Le premier soin du nouveau consul avait été de demander à Théodore la confirmation du traité conclu douze années auparavant avec Ras-Ali. Le potentat répondit qu’il ne voyait aucune objection contre ce traité, mais qu’en ce moment il avait autre chose à faire. Cependant, désireux de s’assurer l’appui du gouvernement anglais dans ses guerres futures contre les Turcs, il remit au capitaine Cameron une lettre pour la reine Victoria.

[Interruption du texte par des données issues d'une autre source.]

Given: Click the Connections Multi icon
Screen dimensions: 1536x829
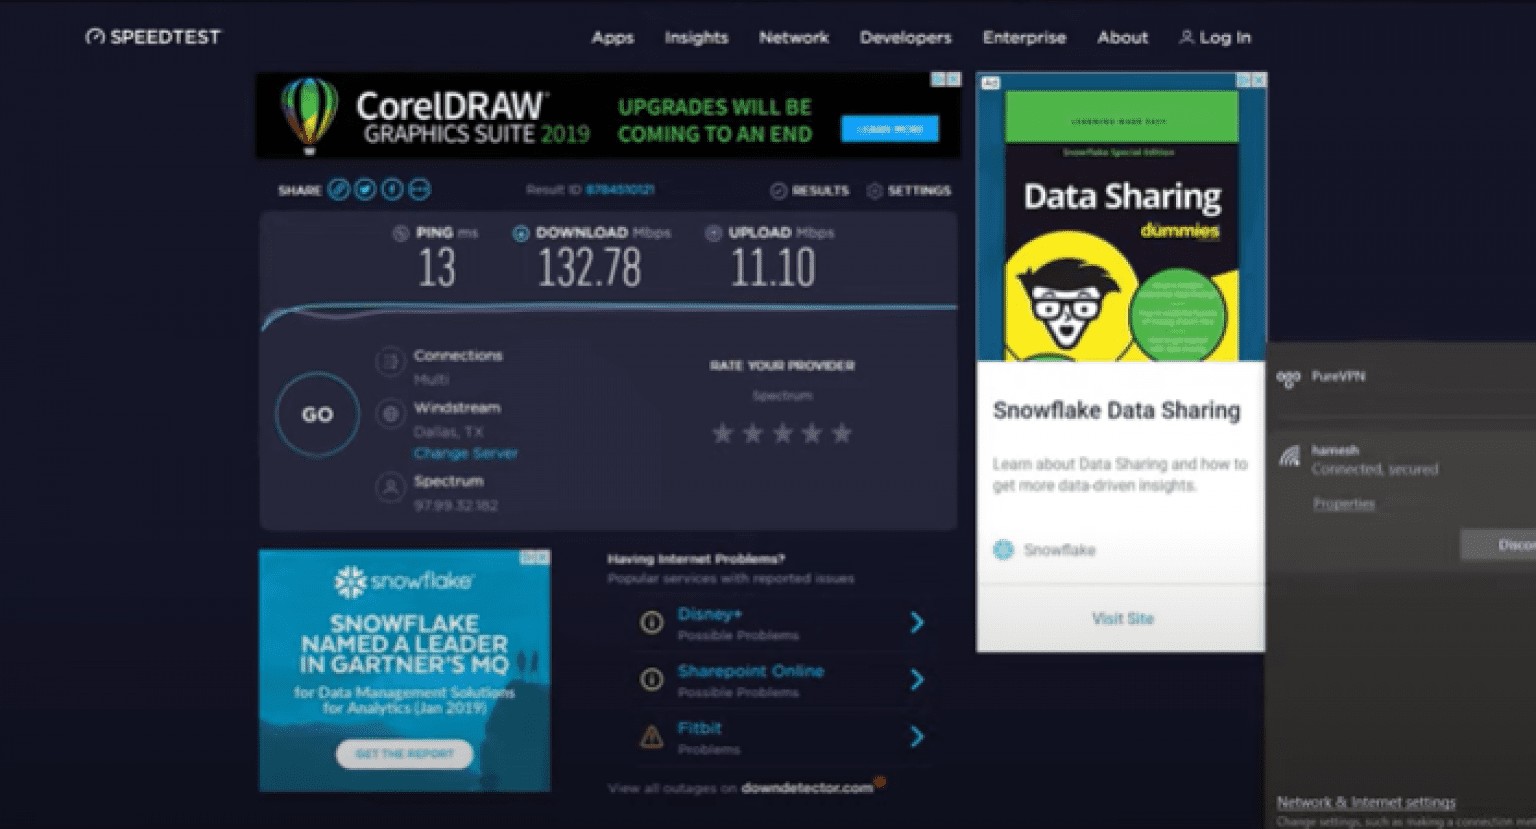Looking at the screenshot, I should point(389,361).
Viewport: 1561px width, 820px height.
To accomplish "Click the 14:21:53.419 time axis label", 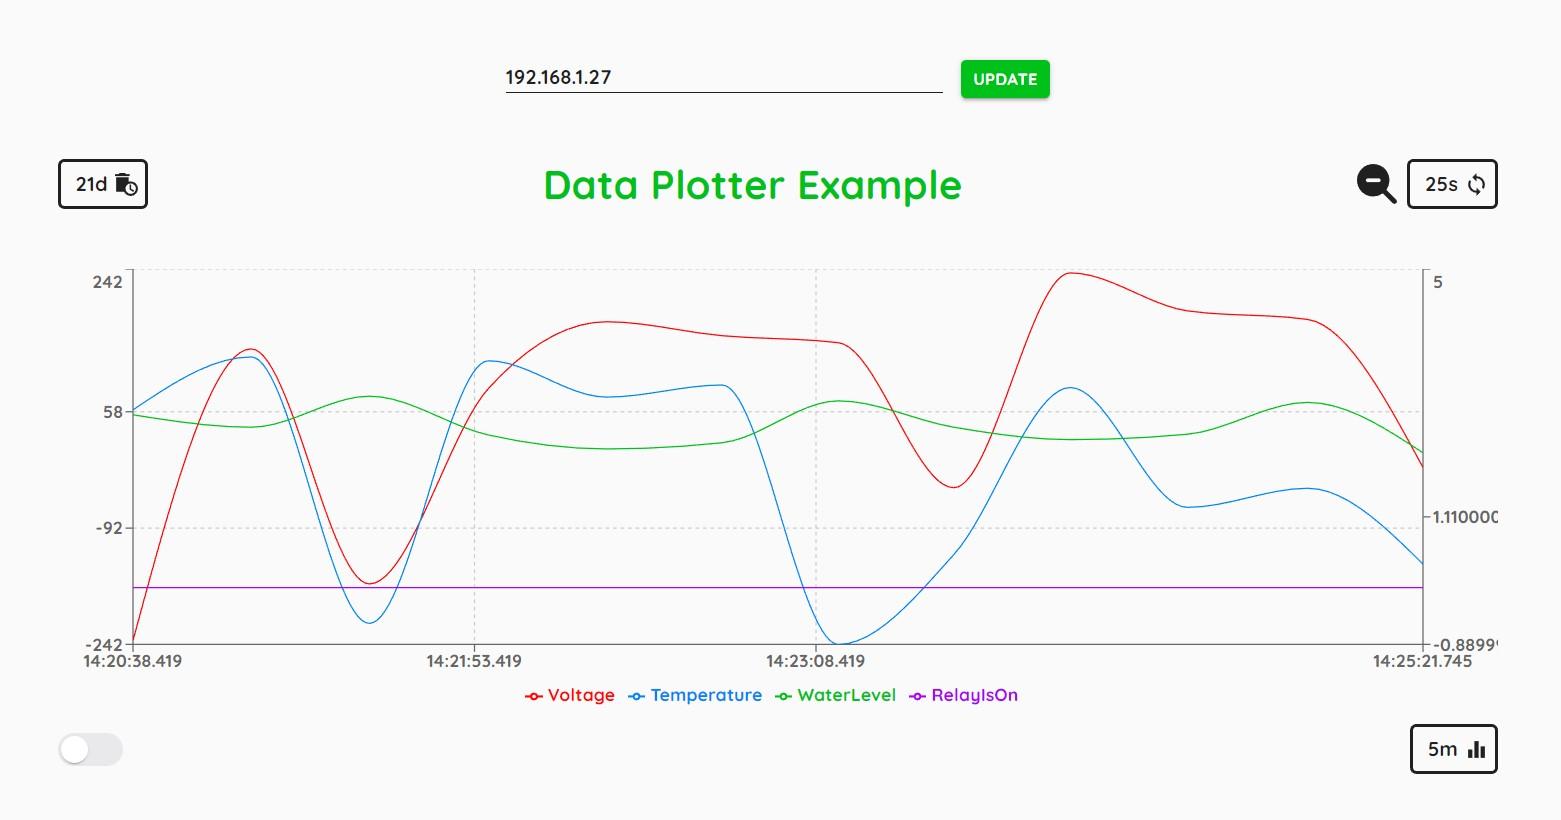I will click(x=474, y=661).
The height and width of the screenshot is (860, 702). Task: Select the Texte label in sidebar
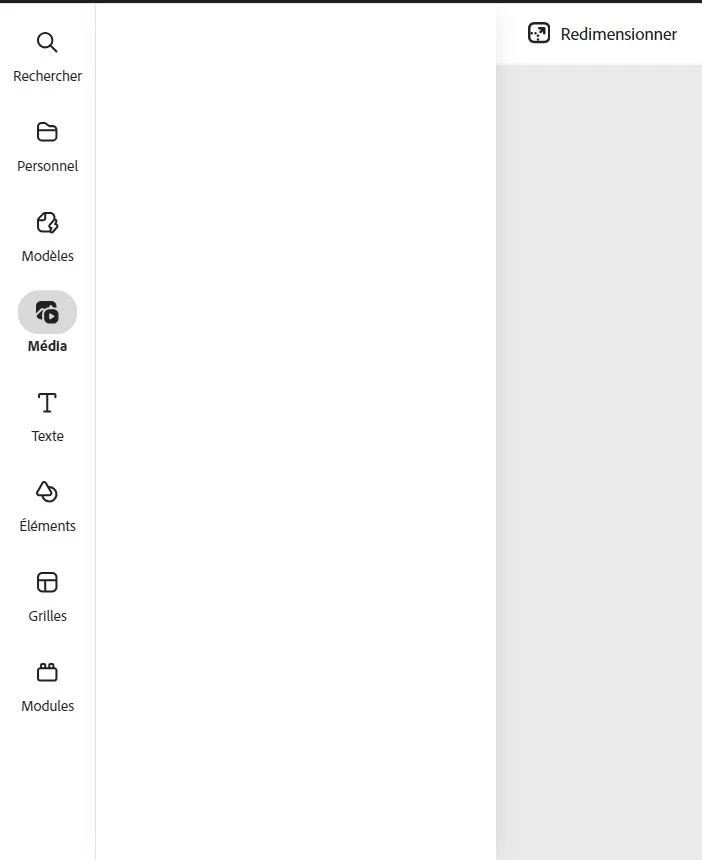pyautogui.click(x=48, y=436)
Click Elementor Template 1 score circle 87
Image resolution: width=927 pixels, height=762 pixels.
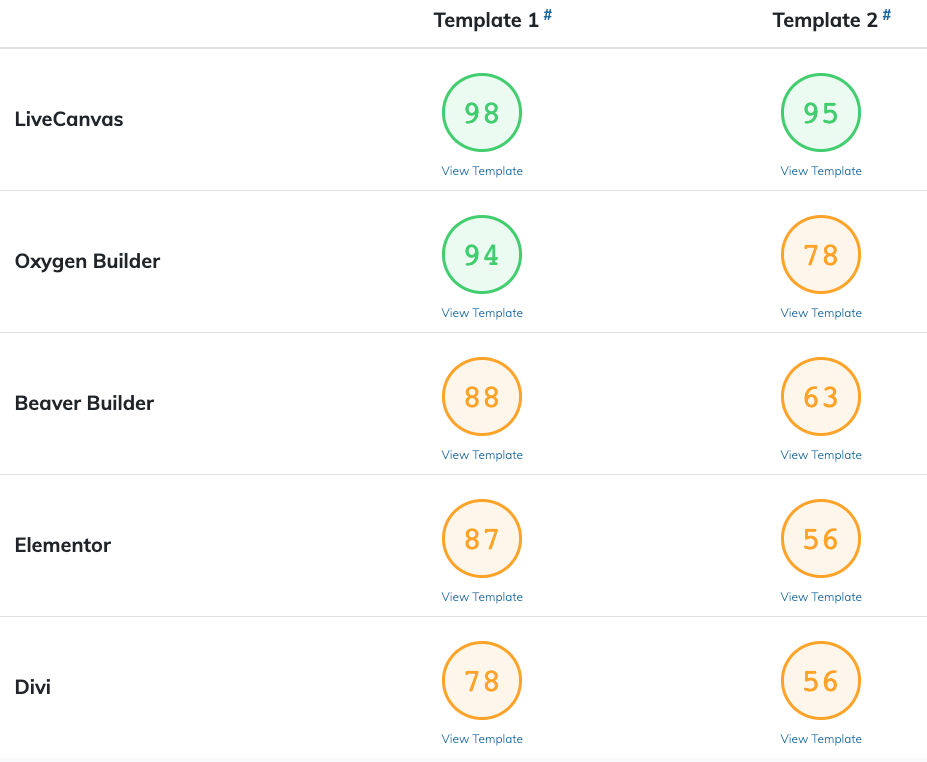click(x=482, y=539)
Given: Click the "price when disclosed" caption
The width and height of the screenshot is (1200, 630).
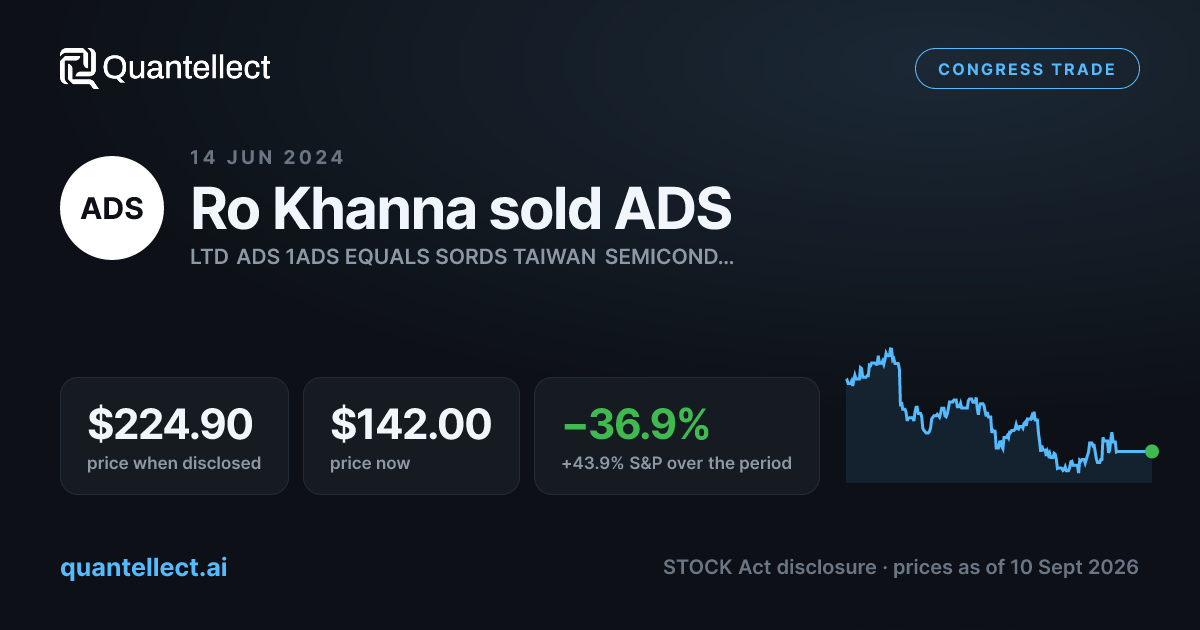Looking at the screenshot, I should pos(174,463).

Cette missive, à propos de laquelle le conte ridicule d’une prétendue demande en mariage a été mis en circulation, contenait des remercîmens pour les présens que le consul venait d’apporter, bien que, à vrai dire, il n’y eût pas de quoi remercier, et réclamait un sauf-conduit pour les ambassadeurs que Théodore se proposait d’envoyer en Angleterre. Elle resta longtemps en route, paraît-il, parce qu’elle fut dirigée de Massaoua sur Aden, et de là dans l’Inde, d’où elle revint en Europe. A Londres, le foreign office, n’y comprit rien ou n’y voulut rien comprendre, et la renvoya à l’India office. Dans ce dernier bureau, on n’y fit pas attention, car on n’avait jamais eu de rapports avec les souverains de l’Ethiopie, et la lettre du négus tomba dans l’oubli.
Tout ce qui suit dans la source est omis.